Emery-Dreifuss Muscular Dystrophy
  • Age of onset: childhood to early teens
  • Cause: Mutations in the genes that produce emerin, lamin A or lamin C, proteins in the membrane that surrounds the nucleus of each muscle cell.
  • Symptoms: wasting and weakness of shoulder, upper arm, and shin muscles. Often causes joint deformities and heart problems
  • Rate of Progression: Slow, often causes cardiac complications and may require a pacemaker.
  • Expected Lifespan: Due to this disease affecting cardiac muscle fibers, sudden death is possible because of cardiac complications
  • Inheritance: Can be X-linked recessive, primarily affecting males, who inherit the disease through their mothers. Another type is autosomal dominant, meaning it can be inherited through either parent; an autosomal recessive type occurs when a faulty gene is inherited from both parents.
Facioscapulohumeral Muscular Dystrophy
  • Age of onset: teens to early adulthood
  • Symptoms: facial muscle weakness and weakness with some wasting of shoulders and upper arms
  • Rate of Progression: Slow and not steady, interspersed with periods of rapid worsening
  • Expected Lifespan: usually many decades after onset
Limb-Girdle Muscular Dystrophy
  • Age of onset: late childhood to middle age
  • Symptoms: Muscle wasting and weakness, beginning from the shoulder girdle and pelvic girdle
  • Rate of Progression: Slow
  • Expected Lifespan: Varies, death is usually due to cardiac or respiratory complications
Myotonic Muscular Dystrophy
  • Age of onset: any age, but usually 20 to 40 years (although it can be present at birth in Type 1 congenital myotonic dystrophy)

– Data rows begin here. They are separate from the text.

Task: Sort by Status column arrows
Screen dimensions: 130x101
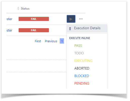Action: [x=18, y=9]
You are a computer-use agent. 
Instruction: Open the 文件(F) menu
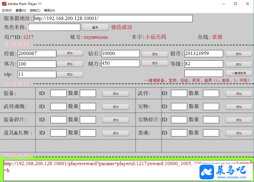(x=7, y=11)
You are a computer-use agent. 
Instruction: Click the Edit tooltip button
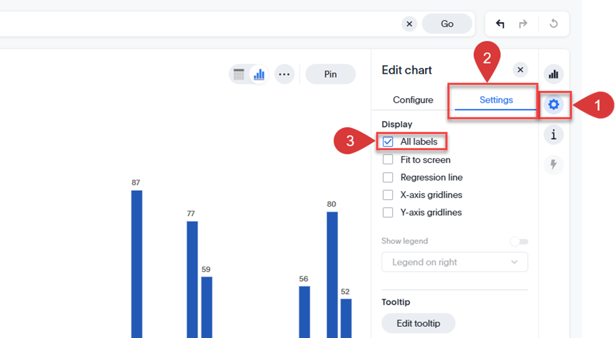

  • Symptoms: General muscle weakness, myotonia (difficulty or total incapacity of relaxing a muscle at will after a contraction). Weakness begins in the muscles of the face, feet, neck and hands
  • Rate of Progression: Slow
  • Expected Lifespan: Varies a lot, but can be as much as 50 to 60 years
Oculopharyngeal Muscular Dystrophy
  • Age of onset: 40 to 70 years
  • Cause: A faulty gene for poly(A)-binding protein nuclear 1 (PABPN1), which is suspected to lead to production of extra chemical material that causes formation of clumps in the muscle cells.

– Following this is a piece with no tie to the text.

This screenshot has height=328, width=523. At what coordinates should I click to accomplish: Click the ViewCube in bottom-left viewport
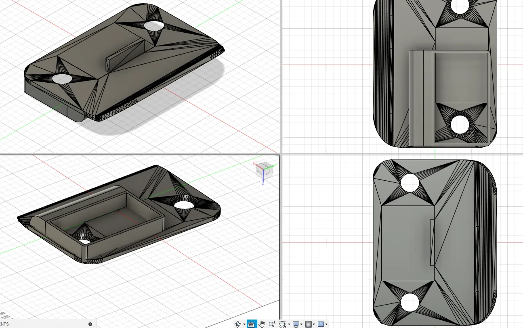pyautogui.click(x=263, y=170)
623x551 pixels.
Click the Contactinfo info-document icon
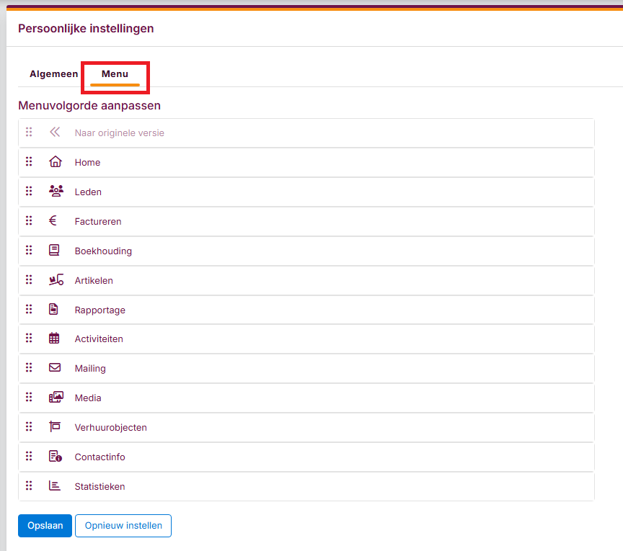(x=56, y=457)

  • Symptoms: Weakness in the muscles of the eye (drooping eyelids) and of the throat (accompanied generally by an inability to swallow, causing possible nutritional deficiencies and emaciation
  • Rate of Progression: Slow
  • Expected Lifespan: Varies
  • Inheritance: May be autosomal dominant, meaning OPMD is inherited from one parent; or autosomal recessive, occurring when a faulty gene is inherited from each parent.